The first installment of this hyperstory series is available in The Dark Room. click here for that: (
http://www.thegreatnetwork.com/group/thedarkroom/forum/topics/welco...)
The goal of the mysteries was to eventually connect everything to everything else in the universe, so that ultimately, the synaptic map, or the structure of the psyche, was a mirror of the structure of the universe - a perfectly economical geometric structure referred to by the ancients as The Philosopher's Stone. This structure is also embodied in the sacred Temples of Egypt.
Another ancient representation of the underlaying structure of the universe and the optimal structure of consciousness is the famous "Tree of Life" from the Kabballah.

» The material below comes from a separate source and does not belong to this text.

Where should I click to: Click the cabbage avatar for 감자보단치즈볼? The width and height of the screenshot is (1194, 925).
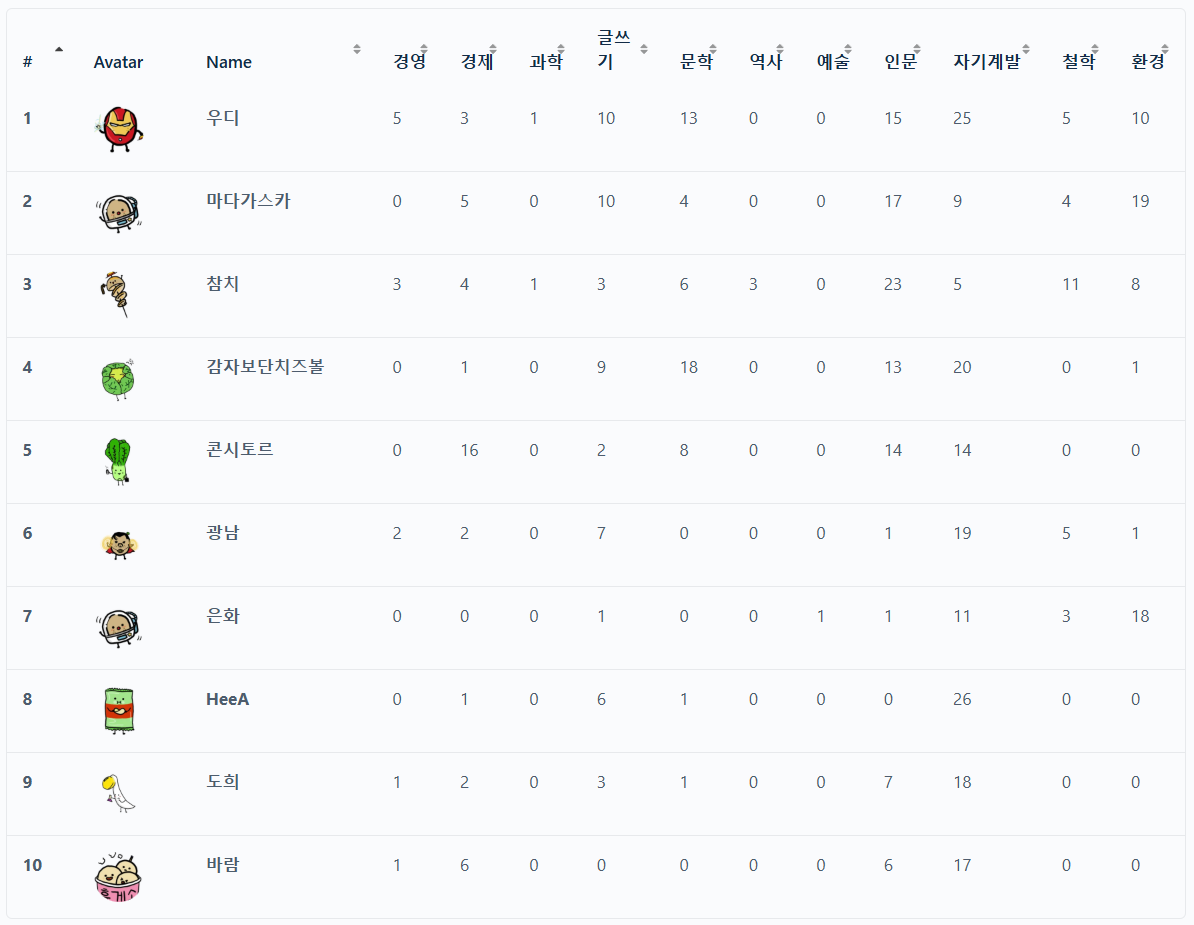[118, 378]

It is these powerful symbol systems - literally the bearers of meaning and the tentpoles of the psyche - that we study in our new series "The Great Work". Which itself was only really made possible thru a hybrid of the hyperlinking web and the DVD series, which is a linear narrative and "springboard" for the higher dimensions of this ancient story.
So in short, the use of the hyperstory technique allowed me to finally give a publishable form to the weird, hyperdimensional story of my introduction to the Mysteries. And it allowed me to do it while retaining an important part of the story that is lost when the knowledge is compressed to linear format, or filtered through the lens of modern misunderstanding.
A final note:
I dont expect anyone to have the exact same experience as me in exploring each hyperstory, as each us finds the various aspects of the mysteries, or facets of the Philosophers Stone, from their own unique direction. But I will present a cluster of ideas that are important to me, in fact of great importance to me, not just because of their individual gravity, but because of the meta-picture they paint. Each, it can be safely said, has a certain initiatory quality. Each in their own way reminds me of the line "Some knowledge is like fire. Causing a transformation from which there is no return.

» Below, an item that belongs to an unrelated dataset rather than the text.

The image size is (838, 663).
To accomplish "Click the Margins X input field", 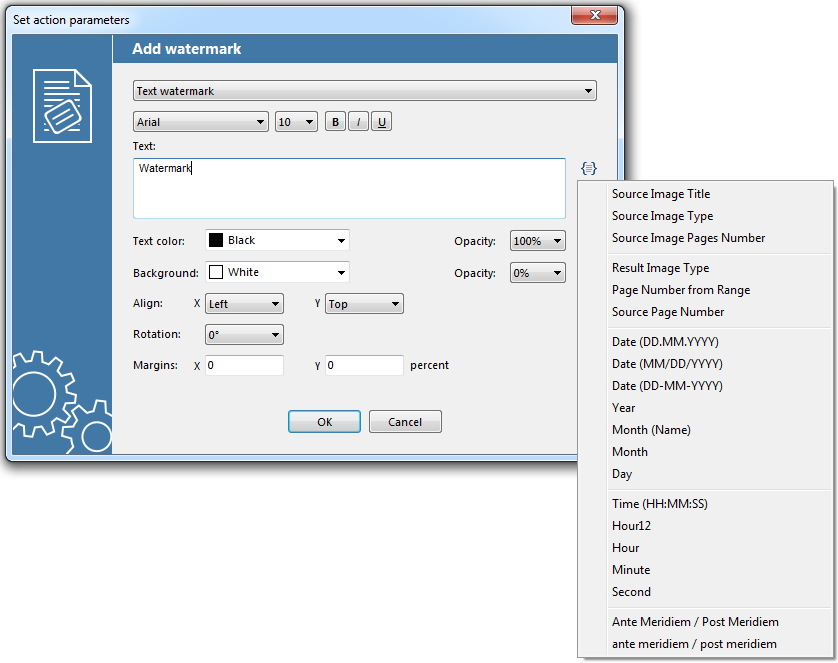I will tap(244, 366).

The first hyperstory can be found in The Dark Room. (click here) (
http://www.thegreatnetwork.com/group/thedarkroom/forum/topics/welco...)
The process of life is the process our creating our own hyperstories - our own cluster of associations, and our own unique way of structuring the "hubs" and "connectors" that we use to chart and schematize the visible and invisible universe.
I would be interested in hearing other experiences that involve personal tranformation through exposure to the symbol systems of the past.